**TASK REQUIREMENTS**
In this exercise, copy exactly the lines from the one that contains "How do I perform: Choose" through the end of the entries below; pictures are not copied.

START DATA FOR REVIEW

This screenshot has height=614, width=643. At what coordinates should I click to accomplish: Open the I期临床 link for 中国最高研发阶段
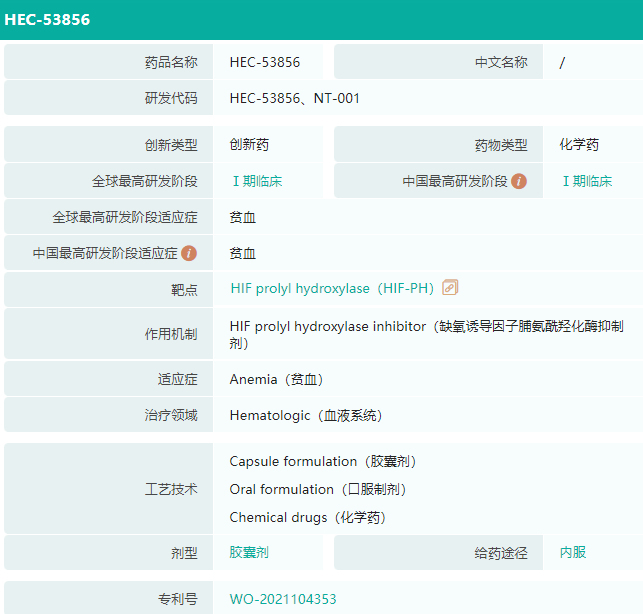(x=586, y=181)
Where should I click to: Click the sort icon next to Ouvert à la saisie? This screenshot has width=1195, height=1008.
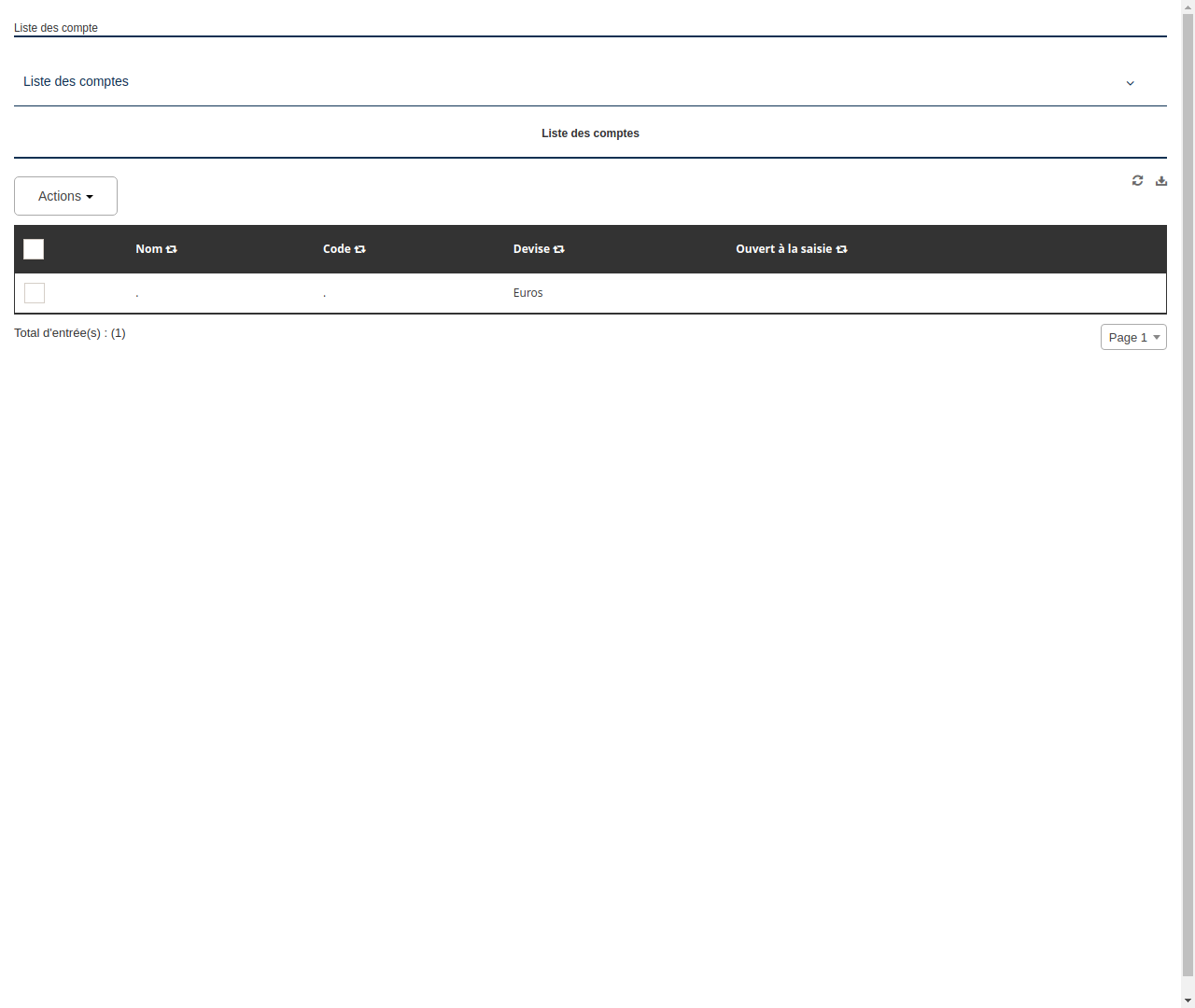click(x=841, y=249)
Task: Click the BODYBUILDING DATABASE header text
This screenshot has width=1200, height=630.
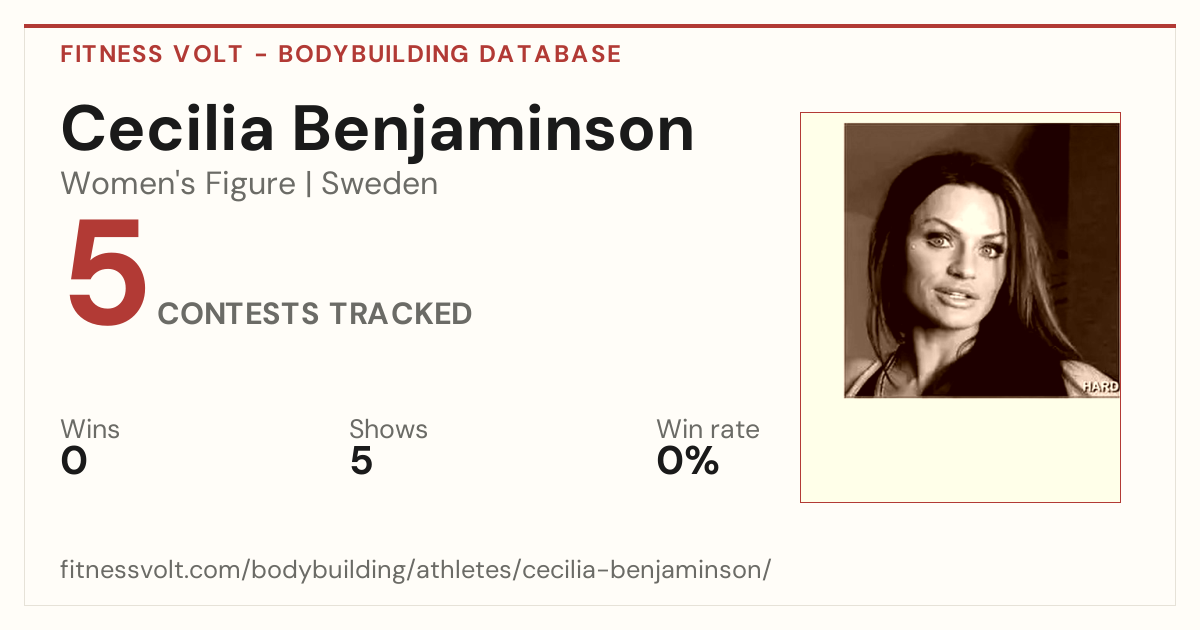Action: [x=450, y=54]
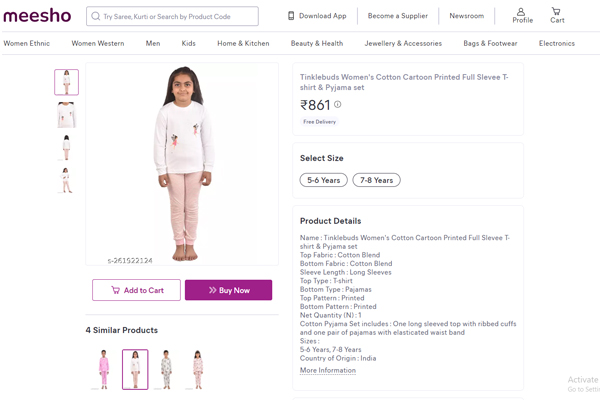Select the 5-6 Years size
The image size is (600, 400).
(324, 180)
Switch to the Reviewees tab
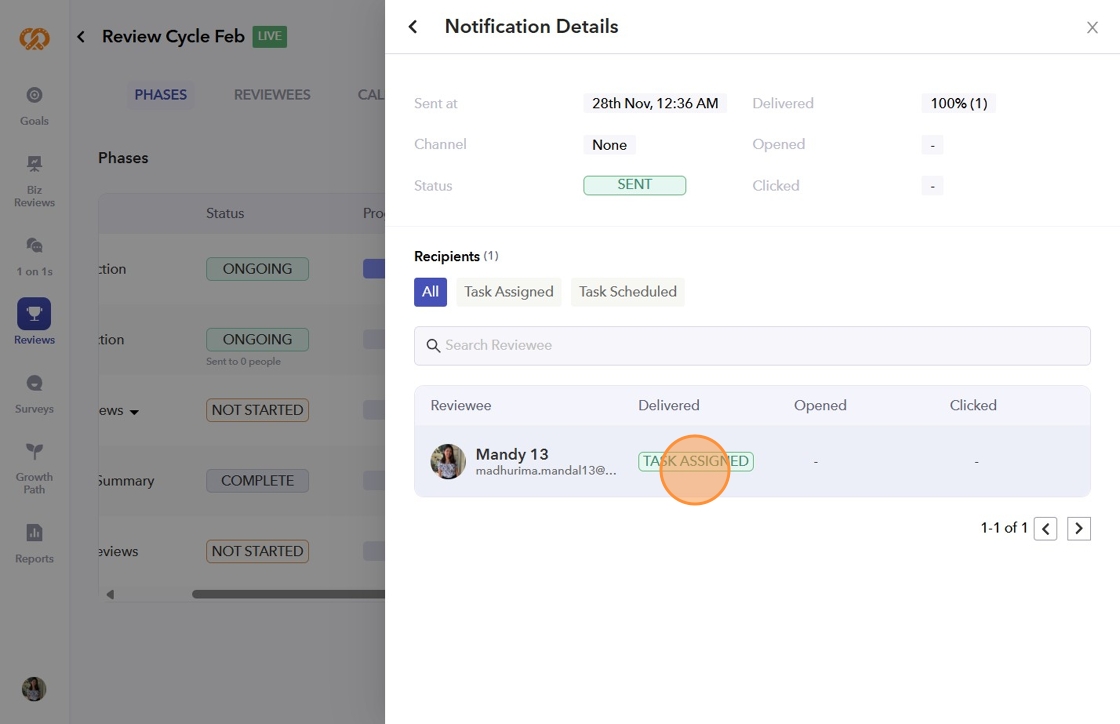The height and width of the screenshot is (724, 1120). tap(272, 95)
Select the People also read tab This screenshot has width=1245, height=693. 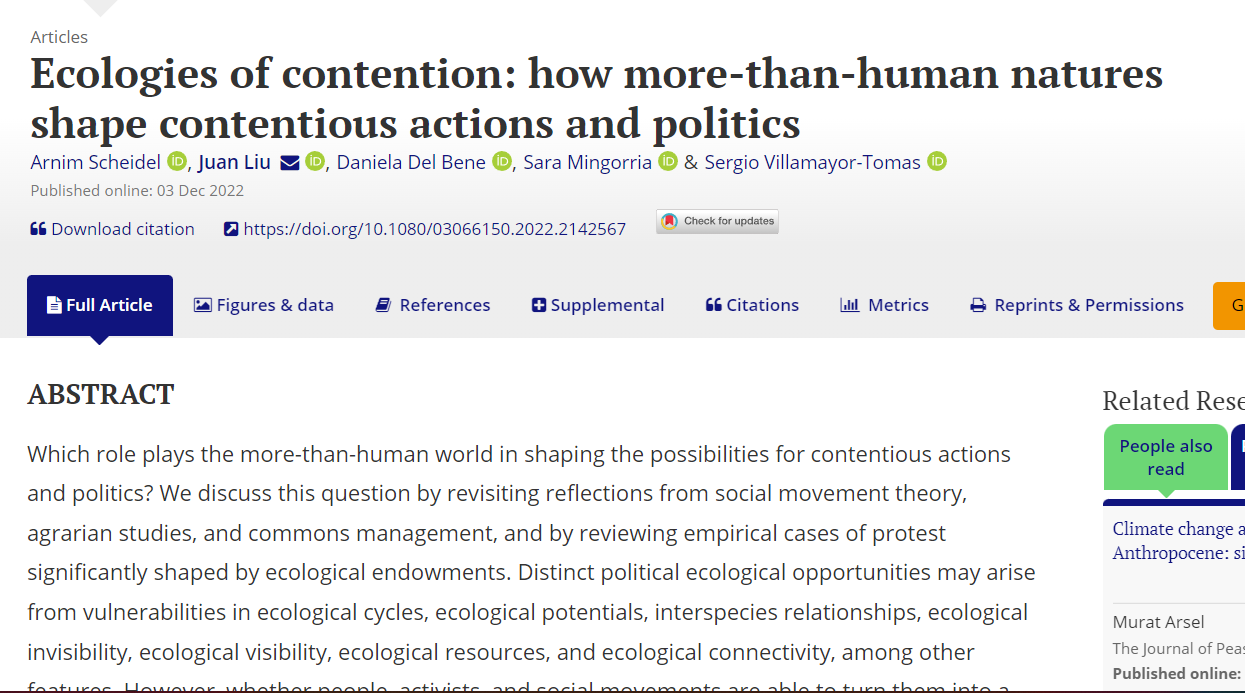[1165, 457]
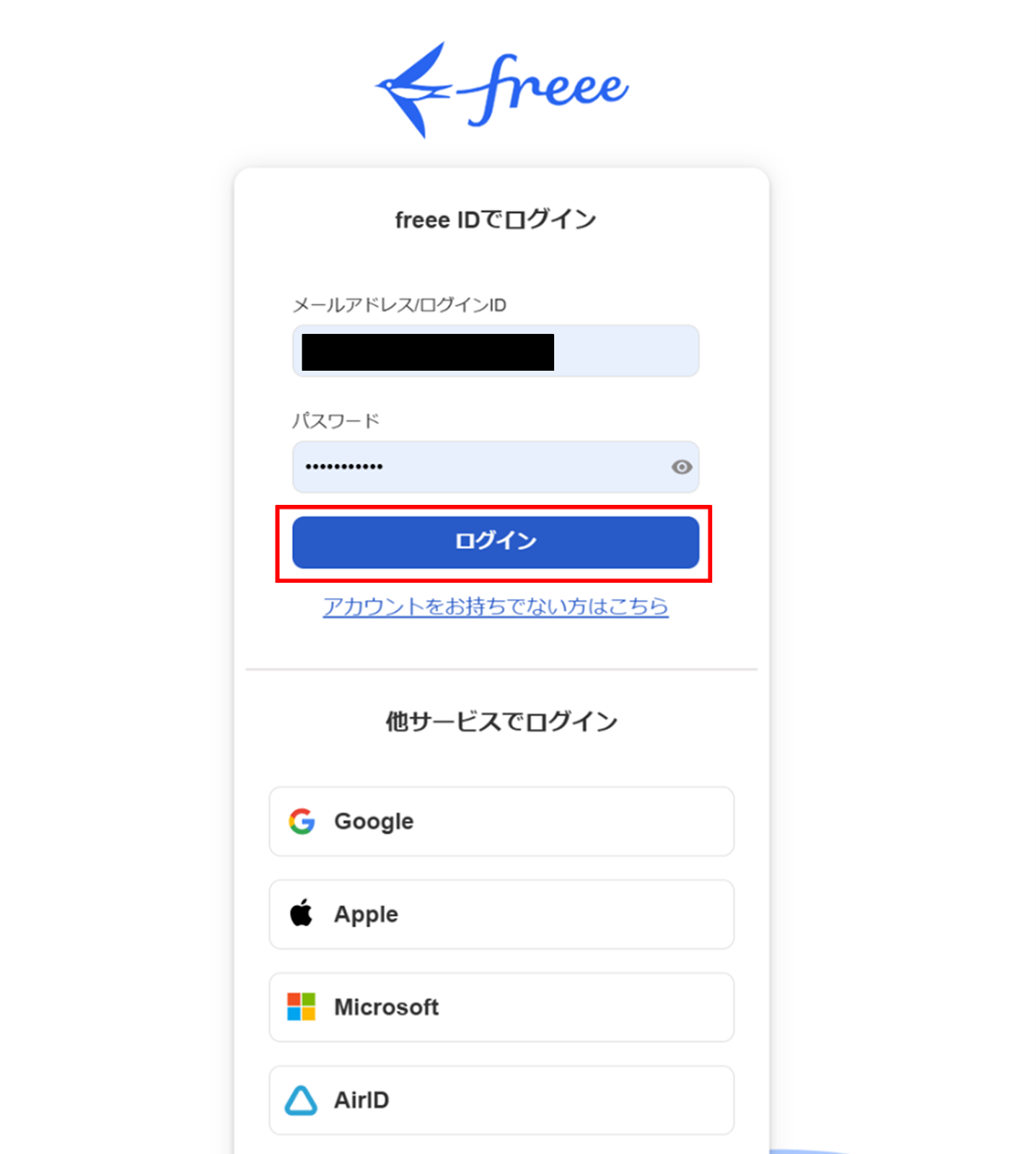Click the Google logo icon
The width and height of the screenshot is (1036, 1154).
[x=302, y=822]
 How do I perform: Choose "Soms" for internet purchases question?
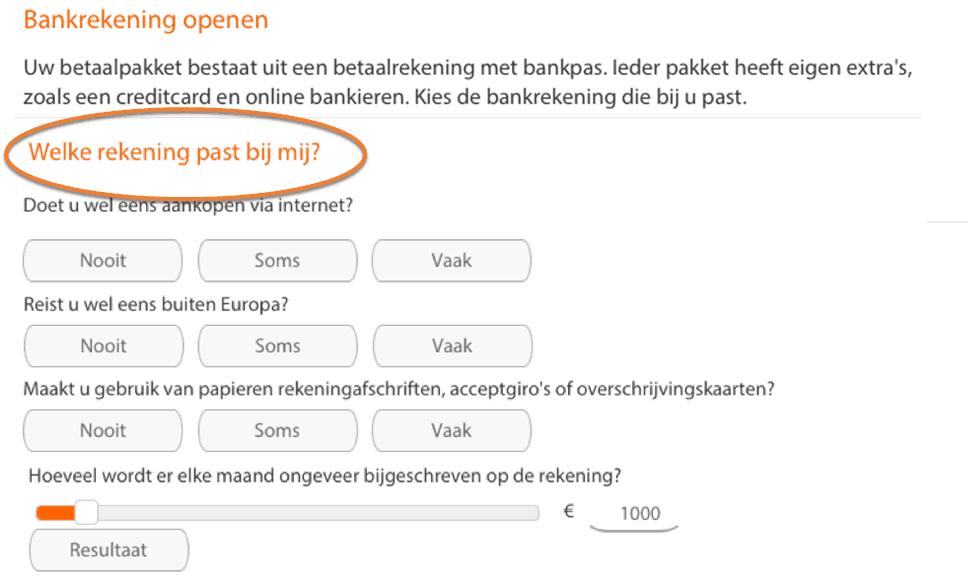pyautogui.click(x=277, y=261)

END DATA FOR REVIEW

**TASK RESPONSE**
 How do I perform: Choose "Soms" for internet purchases question?
pyautogui.click(x=277, y=261)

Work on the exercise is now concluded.